# Physics Problem that I with.

djlightsout06
I really just need help getting started...

What additional force is necessary to hold a water hose stationary after the water flow is turned on, if the discharge rate is .6 kg/sec with a speed of 25 m/s?

KillaMarcilla
I'm not sure, but until someone better at physics responds, this'll probably tide you over:

When the water is going forward, I guess it's pushing the hose/person holding it backward

the momentum going forward is .6kg*25m/s, and you get the force by taking the change in momentum over the change in time, 0.6kg/s * 25m/s => 15kg*m/s^2 = 15N

I don't know if my underlying assumption is correct there, tho

djlightsout06
thanks, that's exactly the info that i needed to get going.

hi_rudra
confused: can anyone tell how can i ask my own problems?/creat threads?

Phantom
I think you'd also need to know H20 pressure, or at least, I guess, differential pressure, because if you think about the idea of a culvert through which a river runs, there is no force because the water just flows through the bottom part. So if you had a hose and you could get flow rate of .6kg/s through it without the hose being full, there's little or no pressure drop as the water leaves the hose. does that make sense?
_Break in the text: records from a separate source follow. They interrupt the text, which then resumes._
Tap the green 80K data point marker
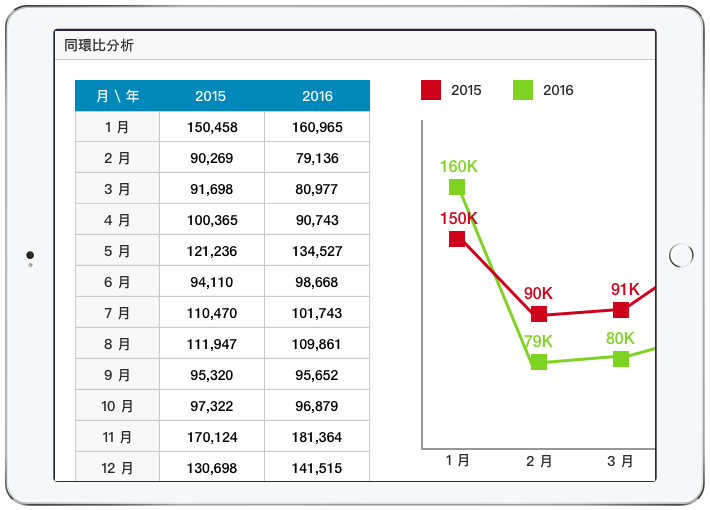710x510 pixels. (x=621, y=358)
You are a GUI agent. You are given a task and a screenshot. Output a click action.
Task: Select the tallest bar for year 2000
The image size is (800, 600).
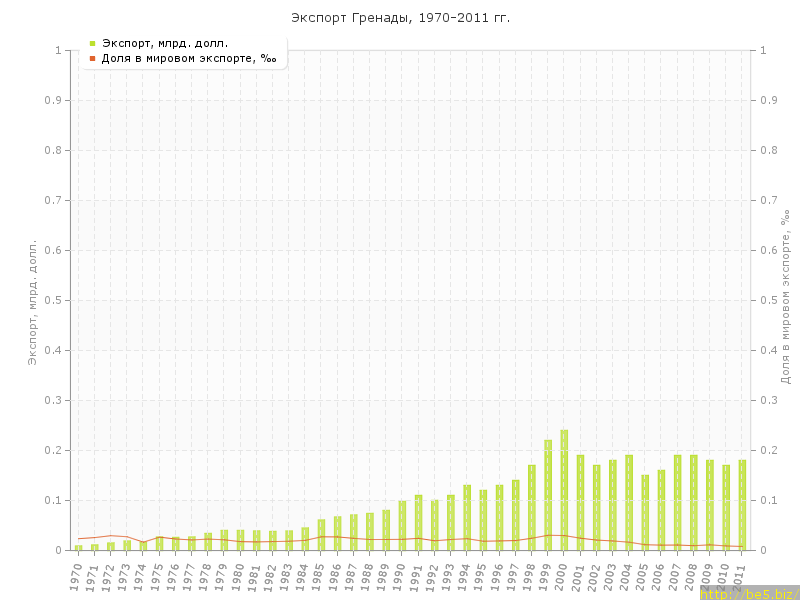coord(564,490)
All you are measuring with flow rate and mass is the force the water can exert on an object it hits, which doesn't help you that much in answering your question.

kuenmao
Phantom...you don't need to know that. The question only involves Newton's third law. The force the water can exert on an object, in fact, can't be known unless you know how much speed the water recoils with.

Phantom
But you DO know the speed. I just misread the question. The answer was correct. The momentum equation works fine. Zero momentum before you turn on the hose and 15 kg-m/s2 afterwards. Got it.

mee

hi_rudra said:
confused: can anyone tell how can i ask my own problems?/creat threads?

Just click on the "new thread" button at the top of the listed page.

ConceptuallyInept
(ignore this message)

Hi people
I'm just testing to see if this thread gets posted. This is the first time I've used theis site.

nx01rules
KillaMarcilla said:
I'm not sure, but until someone better at physics responds, this'll probably tide you over:

When the water is going forward, I guess it's pushing the hose/person holding it backward

the momentum going forward is .6kg*25m/s, and you get the force by taking the change in momentum over the change in time, 0.6kg/s * 25m/s => 15kg*m/s^2 = 15N

I don't know if my underlying assumption is correct there, tho

Yeah KillaMarcilla, you are precicely right. As water has a density of 1.00 kg/L you don't need to account for it's density change. So, to hold the hose steady, you would have to apply a force of 15N onto the hose.